*LIST OF TASKS*:
1) Answer these questions using the film plot summary, one line each:
(a) What does the "duckling" in the film's title refer to?
(b) What city is the journalist Andrea Martelli from?
(c) What discovery makes the police realize Giuseppe is innocent?
2) Write what comes next in the film plot summary, starting right after its last sentence.

*SOURCE PASSAGE*:
--------------------------------------------------

The "duckling" in the film's title refers to a Donald Duck doll that has its head removed by a girl with an intellectual disability, which provides a clue to the murders.
In the small Southern Italian village of Accendura, three local boys, Bruno, Michele, and Tonino are engaged in mischief and other activities. Giuseppe Barra (Vito Passeri) a local simpleton, spying on two locals engaged with visiting prostitutes, is surprised when the three boys who are watching him begin to taunt him. Meanwhile, in the hills surrounding the village, a reclusive Gypsy witch named La Magiara (Florinda Bolkan), is conducting sinister black magic ceremonies, first by digging up the skeletal remains of an infant, and then plunging pins through the heads of three tiny clay dolls. It is made clear that these are the three youths taunting Giuseppe.
When Bruno goes missing, a media circus begins as reporters from all over Italy converge on the town. One of them is Andrea Martelli (Tomas Milian) a sharp-witted journalist from Rome whose insights into the case are acknowledged by the regional police commissioner (Virginio Gazzolo) working with the collaboration of the village chief of police Captain Modesti (Ugo D'Alessio). Amid local hysteria, Giuseppe is arrested when he picks up a ransom he demanded from the boy's parents for the boy's return. While he takes police to the buried body of Bruno, he protests his innocence of murder for he claims to have only discovered the body of the boy and then phoned the parents in a feeble attempt to extract a surprisingly small ransom. When the corpse of Tonino is found, the police realize that Giuseppe is innocent. A few nights later during a raging thunderstorm, Michele sneaks out of his house to meet with someone he speaks to over the phone, and he too is strangled by an unseen assailant and his body is found the following morning.

--------------------------------------------------

*DATA*:
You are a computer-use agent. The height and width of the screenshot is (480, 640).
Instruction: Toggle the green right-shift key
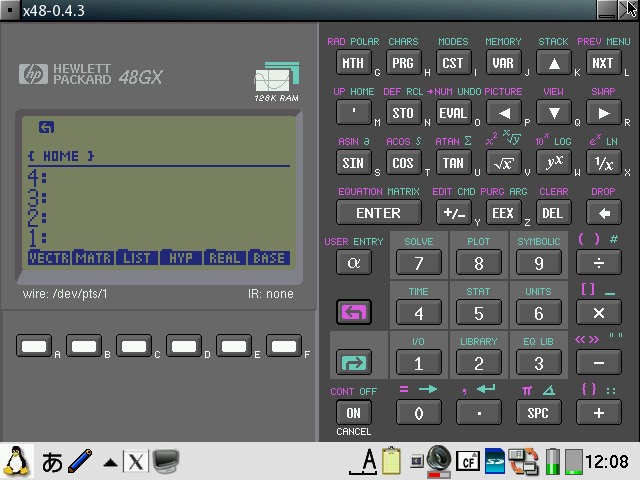(353, 363)
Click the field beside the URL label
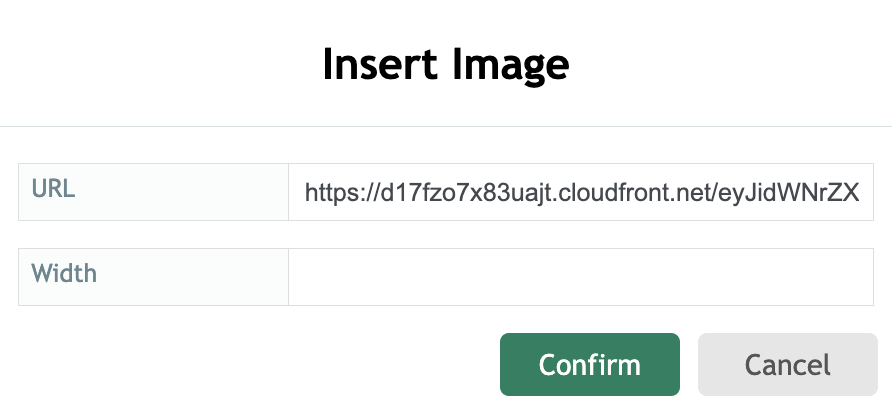The image size is (892, 412). tap(581, 192)
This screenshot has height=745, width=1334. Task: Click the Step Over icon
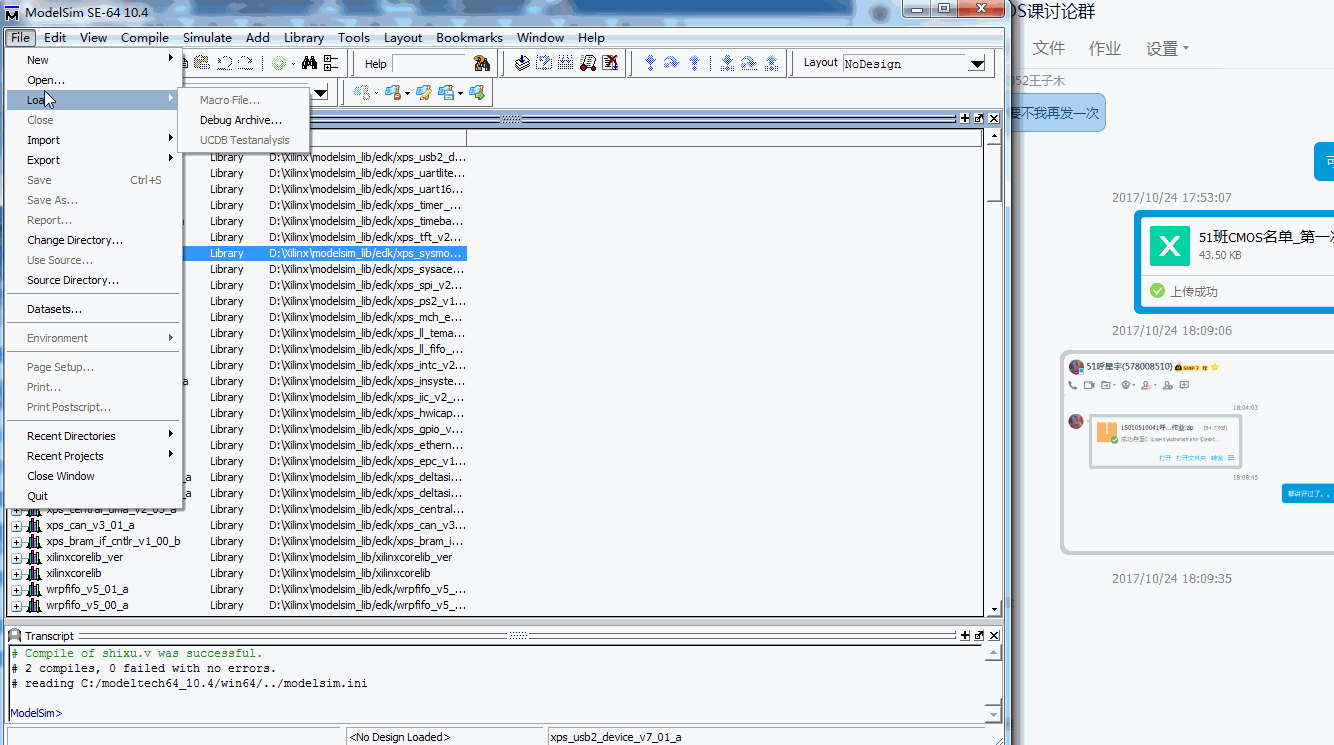671,62
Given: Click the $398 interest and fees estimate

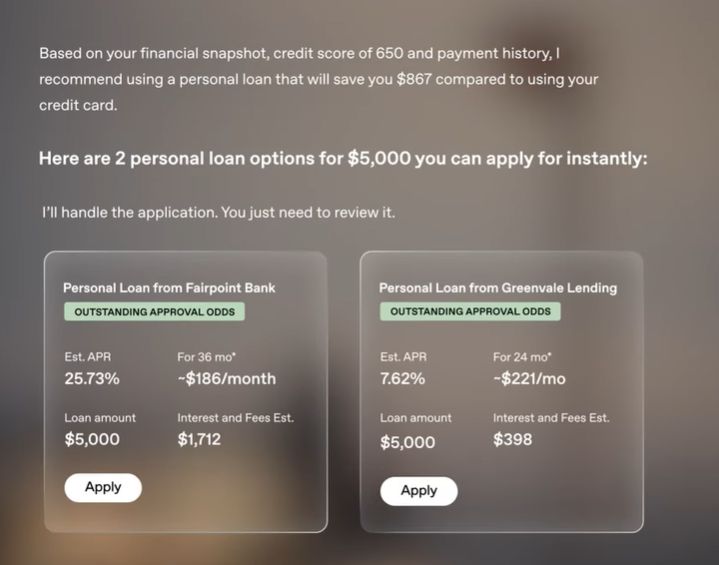Looking at the screenshot, I should (513, 439).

--------------------------------------------------

*REPLIES*:
1)
(a) A Donald Duck doll whose head is removed by a girl with an intellectual disability.
(b) Rome.
(c) The finding of Tonino's corpse.

2)
Martelli soon meets and befriends Patrizia (Barbara Bouchet) whom he recognizes from newspapers where he used to work in Milan. Patrizia is living at her father's house in the town as she is laying low after a drug scandal. She is ostracized by the rest of the insular villagers, because of her big-city ways, perceived lack of morality, and modern style of dress with halter-tops and mini-skirts. She has various seemingly sinister interactions with several children from the town, including Michele, with whom she seductively teases, then rejects, while nude; Mario, a young boy whom she offers the choice of either payment or a kiss in exchange for fixing a flat tire; and Malvina, priest Don Alberto’s disabled sister, who is dragged by Patrizia across the town square against her will, in order that Patrizia could buy Malvina a doll.
Martelli also meets with the amiable young village priest, Don Alberto Avallone (Marc Porel) and his reserved mother Aurelia (Irene Papas). Don Alberto runs a boys' group at the church, which the murder victims belonged to, and encourages the boys to play soccer on the church grounds to keep them out of trouble. As the local priest, he is well-known and respected in the area.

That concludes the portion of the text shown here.